===== Article =====

Recall that the statistical propagator will yield the expression of the phase space area and entropy, Eqs. (5) and (8). Thus in order to compute the statistical propagator, we need to determine various self-energies, as appearing in Eq. (31). However, note that the above expressions are not renormalised. Hence we shall use the renormalised self energies in Eq. (31), in order to compute the entropy. Also in particular, note that since the self energies are \({\mathcal {O}}(g^2)\), the only coupling constant dependence of the above expression comes in the denominator of the terms within the parenthesis. Thus the expression for the statistical propagator is actually non-perturbative and contains the resummed self-energy corresponding to the series of one-loop diagrams (i.e., the first of Fig. 1), owing to the Kadanoff–Baym equations.

3.1 The retarded self-energy and its renormalisation

In this section, we compute the self-energy \(\imath M_{\phi }^{ss^{\prime }}(x,x')\) and find out the renormalised retarded self-energy, \(\imath M_{\phi ,{\textrm{ren}}}^{\textrm{r}}(x,x')= \imath M_{\phi ,{\textrm{ren}}}^{++}(x,x') - \imath M_{\phi }^{+-}(x,x')\), to be useful for our future purpose. Due to the subtraction of the two propagators, it is easily done in coordinate space. Necessary techniques in order to deal with such coordinate space computations can be seen in, e.g. [63, 64].

=====

* Request A: In the passage on the statistical propagator, why is the renormalised retarded self-energy said to be easy to compute in coordinate space? Answer in one to three sentences.
The text and the listing are unrelated to each other.

===== Exercise inputs =====

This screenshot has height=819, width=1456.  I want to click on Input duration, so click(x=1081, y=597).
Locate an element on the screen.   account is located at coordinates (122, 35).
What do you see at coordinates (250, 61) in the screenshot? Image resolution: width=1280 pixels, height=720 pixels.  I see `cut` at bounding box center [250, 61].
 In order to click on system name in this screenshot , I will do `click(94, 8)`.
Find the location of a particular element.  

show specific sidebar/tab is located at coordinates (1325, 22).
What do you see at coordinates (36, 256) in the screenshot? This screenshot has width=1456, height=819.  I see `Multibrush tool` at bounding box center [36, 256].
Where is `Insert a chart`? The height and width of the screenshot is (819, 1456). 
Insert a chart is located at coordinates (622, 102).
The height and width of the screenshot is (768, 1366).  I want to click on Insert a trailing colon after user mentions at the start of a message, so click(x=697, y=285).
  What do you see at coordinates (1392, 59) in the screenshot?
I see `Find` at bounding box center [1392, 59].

=====

* Request B: Recast the listing as a Markdown table with the columns No. and Line, from the line with "Locate an element" up to and including the last line of the listing, leaving out blank lines.

* Task result A: The renormalised retarded self-energy is the difference between the renormalised ++ self-energy and the +- self-energy. Because it comes from subtracting these two propagators, the computation is easy in coordinate space.

* Task result B:
| No. | Line |
|---|---|
| 1 | Locate an element on the screen.   account is located at coordinates (122, 35). |
| 2 | What do you see at coordinates (250, 61) in the screenshot? Image resolution: width=1280 pixels, height=720 pixels.  I see `cut` at bounding box center [250, 61]. |
| 3 |  In order to click on system name in this screenshot , I will do `click(94, 8)`. |
| 4 | Find the location of a particular element.   |
| 5 | show specific sidebar/tab is located at coordinates (1325, 22). |
| 6 | What do you see at coordinates (36, 256) in the screenshot? This screenshot has width=1456, height=819.  I see `Multibrush tool` at bounding box center [36, 256]. |
| 7 | Where is `Insert a chart`? The height and width of the screenshot is (819, 1456).  |
| 8 | Insert a chart is located at coordinates (622, 102). |
| 9 | The height and width of the screenshot is (768, 1366).  I want to click on Insert a trailing colon after user mentions at the start of a message, so click(x=697, y=285). |
| 10 |   What do you see at coordinates (1392, 59) in the screenshot? |
| 11 | I see `Find` at bounding box center [1392, 59]. |